Judgment by the Ten Commandments: If you were judged based on those 10 commandments, would you be guilty or innocent?

Destiny: do you think you will go to heaven or hell?

A typical conversation starts with the presentation of a “little” sin like lying or cursing using God’s name.

Have you ever lied?  Have you ever taken God’s name in vain?  Have you ever lusted in your heart, or have you ever committed adultery in your heart?

The sinner will say yes. The admission of guilt is the first step in Redemption, and this is one of the strengths of Comfort’s system.

The system concentrates on the unbeliever’s sin and his admission that an action like lying is wrong.  Once the sinner admits he has lied, he is presented with the concept of a holy and just God who cannot accept anyone who is sinful.

An admission of guilt leads to the next question: do you think you can enter heaven after you have committed these sins?

At this point many unbelievers will try to justify their sin by saying they are a good person and they have done many good things in their life, ie. an attempt to gain universal salvation by works.  Like in a “Karma” system.

The unbeliever now is cornered into basically saying: “I am a liar, all liars go to hell, but… I think I go to heaven because I have done many more good things.”  This is a logical absurdity.

At this point the Gospel makes a grand entrance.

The substitutionary sacrifice of God Himself, Jesus Christ makes it possible for liars to go to Heaven if they believe and obey Him. 

The strength of WDJD is that it confronts sin as an introduction to presenting the Gospel.  This is in stark contrast to the Gospel of Love presented in many circles today… God is love, God accepts you as you are…

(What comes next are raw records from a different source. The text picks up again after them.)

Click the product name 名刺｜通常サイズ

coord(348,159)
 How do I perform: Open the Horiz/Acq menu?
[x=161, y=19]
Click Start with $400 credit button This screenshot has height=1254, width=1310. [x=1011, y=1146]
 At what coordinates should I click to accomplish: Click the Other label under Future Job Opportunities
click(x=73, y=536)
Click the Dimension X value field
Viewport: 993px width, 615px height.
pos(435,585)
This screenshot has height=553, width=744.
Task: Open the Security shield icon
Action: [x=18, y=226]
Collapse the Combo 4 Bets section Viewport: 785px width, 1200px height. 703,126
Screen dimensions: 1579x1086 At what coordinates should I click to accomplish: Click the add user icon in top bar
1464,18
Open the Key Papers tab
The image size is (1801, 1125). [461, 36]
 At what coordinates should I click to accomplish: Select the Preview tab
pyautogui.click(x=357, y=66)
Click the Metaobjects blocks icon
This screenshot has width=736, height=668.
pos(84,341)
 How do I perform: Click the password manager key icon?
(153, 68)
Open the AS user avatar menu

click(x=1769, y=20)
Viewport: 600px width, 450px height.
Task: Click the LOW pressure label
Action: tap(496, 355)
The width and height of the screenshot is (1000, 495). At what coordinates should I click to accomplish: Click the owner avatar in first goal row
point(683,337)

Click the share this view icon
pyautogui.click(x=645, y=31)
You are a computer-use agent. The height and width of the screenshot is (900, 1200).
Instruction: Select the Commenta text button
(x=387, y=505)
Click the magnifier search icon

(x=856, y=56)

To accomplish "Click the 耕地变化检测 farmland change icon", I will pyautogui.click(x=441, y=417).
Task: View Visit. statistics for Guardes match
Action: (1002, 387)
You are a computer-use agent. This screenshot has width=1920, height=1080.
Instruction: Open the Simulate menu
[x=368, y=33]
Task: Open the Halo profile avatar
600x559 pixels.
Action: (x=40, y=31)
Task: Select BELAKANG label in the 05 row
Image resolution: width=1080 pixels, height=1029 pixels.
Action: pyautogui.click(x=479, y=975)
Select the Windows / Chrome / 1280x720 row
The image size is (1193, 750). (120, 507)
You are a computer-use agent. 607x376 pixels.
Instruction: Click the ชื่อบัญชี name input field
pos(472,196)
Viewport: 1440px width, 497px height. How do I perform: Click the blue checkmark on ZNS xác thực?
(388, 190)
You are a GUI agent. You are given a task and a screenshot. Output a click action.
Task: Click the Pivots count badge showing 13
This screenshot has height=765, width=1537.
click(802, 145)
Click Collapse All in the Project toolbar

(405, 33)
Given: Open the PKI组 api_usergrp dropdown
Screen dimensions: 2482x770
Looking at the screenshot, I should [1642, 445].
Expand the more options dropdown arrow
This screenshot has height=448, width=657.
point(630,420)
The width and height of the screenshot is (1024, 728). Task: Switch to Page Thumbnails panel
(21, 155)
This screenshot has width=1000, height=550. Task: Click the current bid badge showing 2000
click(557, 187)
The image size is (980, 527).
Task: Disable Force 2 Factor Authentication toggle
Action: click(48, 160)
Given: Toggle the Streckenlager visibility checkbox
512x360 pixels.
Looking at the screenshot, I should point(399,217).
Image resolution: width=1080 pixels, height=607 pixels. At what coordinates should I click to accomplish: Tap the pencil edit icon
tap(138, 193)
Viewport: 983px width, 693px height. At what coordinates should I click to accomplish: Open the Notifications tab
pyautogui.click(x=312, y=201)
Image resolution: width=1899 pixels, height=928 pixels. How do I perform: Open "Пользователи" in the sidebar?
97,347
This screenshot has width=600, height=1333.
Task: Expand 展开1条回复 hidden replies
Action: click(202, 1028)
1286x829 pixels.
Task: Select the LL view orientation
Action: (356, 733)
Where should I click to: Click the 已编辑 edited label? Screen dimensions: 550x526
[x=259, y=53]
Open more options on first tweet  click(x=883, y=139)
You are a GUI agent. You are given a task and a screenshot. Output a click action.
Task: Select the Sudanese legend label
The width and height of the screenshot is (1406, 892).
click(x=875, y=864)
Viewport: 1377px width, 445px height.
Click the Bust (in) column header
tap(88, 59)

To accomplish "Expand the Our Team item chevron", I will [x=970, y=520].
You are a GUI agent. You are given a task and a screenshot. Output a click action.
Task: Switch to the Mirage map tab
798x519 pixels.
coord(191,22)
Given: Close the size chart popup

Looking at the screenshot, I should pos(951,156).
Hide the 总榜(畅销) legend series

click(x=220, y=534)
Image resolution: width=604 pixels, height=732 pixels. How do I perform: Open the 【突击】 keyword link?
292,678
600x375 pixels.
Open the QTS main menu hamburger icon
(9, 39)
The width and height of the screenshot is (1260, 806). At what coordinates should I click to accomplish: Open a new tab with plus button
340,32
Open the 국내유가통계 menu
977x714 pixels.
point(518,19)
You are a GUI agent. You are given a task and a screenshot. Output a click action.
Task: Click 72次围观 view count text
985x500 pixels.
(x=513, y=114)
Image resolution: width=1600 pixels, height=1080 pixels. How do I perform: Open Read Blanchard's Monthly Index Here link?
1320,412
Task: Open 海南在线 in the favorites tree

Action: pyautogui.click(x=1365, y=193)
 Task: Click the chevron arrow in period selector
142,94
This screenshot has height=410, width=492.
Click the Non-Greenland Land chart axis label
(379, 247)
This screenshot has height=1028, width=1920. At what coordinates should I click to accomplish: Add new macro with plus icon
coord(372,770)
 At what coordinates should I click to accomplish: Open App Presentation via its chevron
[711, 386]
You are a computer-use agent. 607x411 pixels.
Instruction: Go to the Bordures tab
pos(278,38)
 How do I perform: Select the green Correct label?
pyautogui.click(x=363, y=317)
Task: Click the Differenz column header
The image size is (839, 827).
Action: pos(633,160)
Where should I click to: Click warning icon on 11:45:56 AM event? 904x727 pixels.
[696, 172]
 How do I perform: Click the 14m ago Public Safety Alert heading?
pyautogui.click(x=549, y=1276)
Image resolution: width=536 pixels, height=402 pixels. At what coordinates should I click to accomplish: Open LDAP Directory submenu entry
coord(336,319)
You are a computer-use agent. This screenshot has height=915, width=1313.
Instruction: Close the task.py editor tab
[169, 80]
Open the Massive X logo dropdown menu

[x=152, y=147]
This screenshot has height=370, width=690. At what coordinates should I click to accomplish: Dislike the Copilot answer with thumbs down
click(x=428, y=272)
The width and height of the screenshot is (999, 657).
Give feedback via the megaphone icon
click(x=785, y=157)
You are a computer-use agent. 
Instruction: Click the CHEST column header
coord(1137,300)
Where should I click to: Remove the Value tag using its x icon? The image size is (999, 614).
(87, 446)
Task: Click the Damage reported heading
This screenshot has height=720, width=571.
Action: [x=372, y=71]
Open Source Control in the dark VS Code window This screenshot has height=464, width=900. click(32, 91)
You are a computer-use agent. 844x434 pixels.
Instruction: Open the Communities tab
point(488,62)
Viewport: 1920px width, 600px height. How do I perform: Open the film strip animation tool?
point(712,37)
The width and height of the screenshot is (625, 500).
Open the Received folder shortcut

WDJD way of evangelizing is effective if the unbeliever accepts the Gospel after he is presented with his sinfulness.  It is logical and recommended especially in those situations where unbelievers may have a Judeo-Christian background, but they have ignored its teachings.

An evangelist must understand that exposing sin is extremely important in presenting the need for Jesus, and that is why I think WDJD is useful when you are challenged by unbelievers.